Stored data
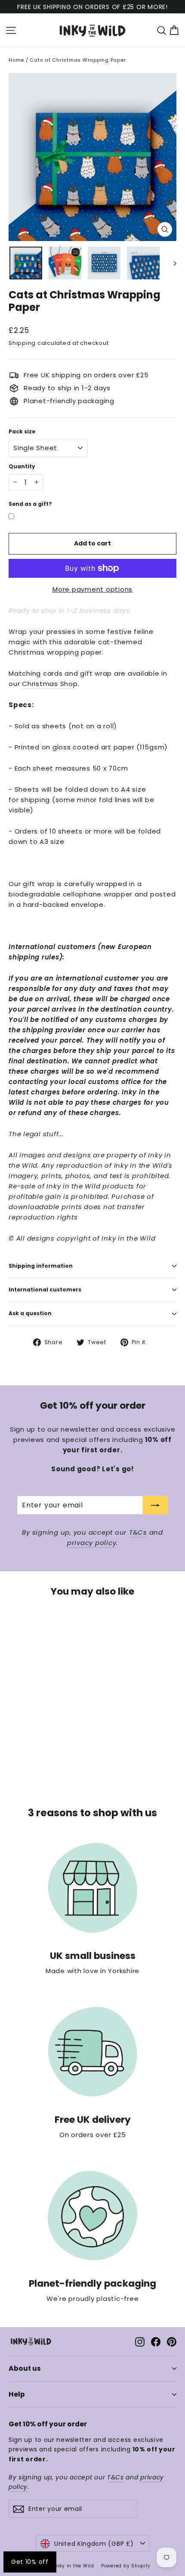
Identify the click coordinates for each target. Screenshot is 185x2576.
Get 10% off (30, 2561)
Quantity (22, 467)
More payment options (92, 589)
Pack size (22, 432)
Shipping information (41, 1265)
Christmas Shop (50, 683)
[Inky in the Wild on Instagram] (140, 2341)
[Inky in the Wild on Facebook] (155, 2341)
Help (17, 2394)
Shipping (22, 343)
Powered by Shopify (126, 2566)
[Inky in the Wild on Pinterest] (171, 2341)
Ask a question (30, 1313)
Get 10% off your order (48, 2424)
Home (16, 59)
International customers (45, 1289)
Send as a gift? (30, 504)
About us (25, 2368)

What is expected - The answer is the lines above, word for word, from the first one through the one containing "Shipping (22, 343)"; it includes no pictures.

Expected output -
Identify the click coordinates for each target. Screenshot is 185x2576.
Get 10% off (30, 2561)
Quantity (22, 467)
More payment options (92, 589)
Pack size (22, 432)
Shipping information (41, 1265)
Christmas Shop (50, 683)
[Inky in the Wild on Instagram] (140, 2341)
[Inky in the Wild on Facebook] (155, 2341)
Help (17, 2394)
Shipping (22, 343)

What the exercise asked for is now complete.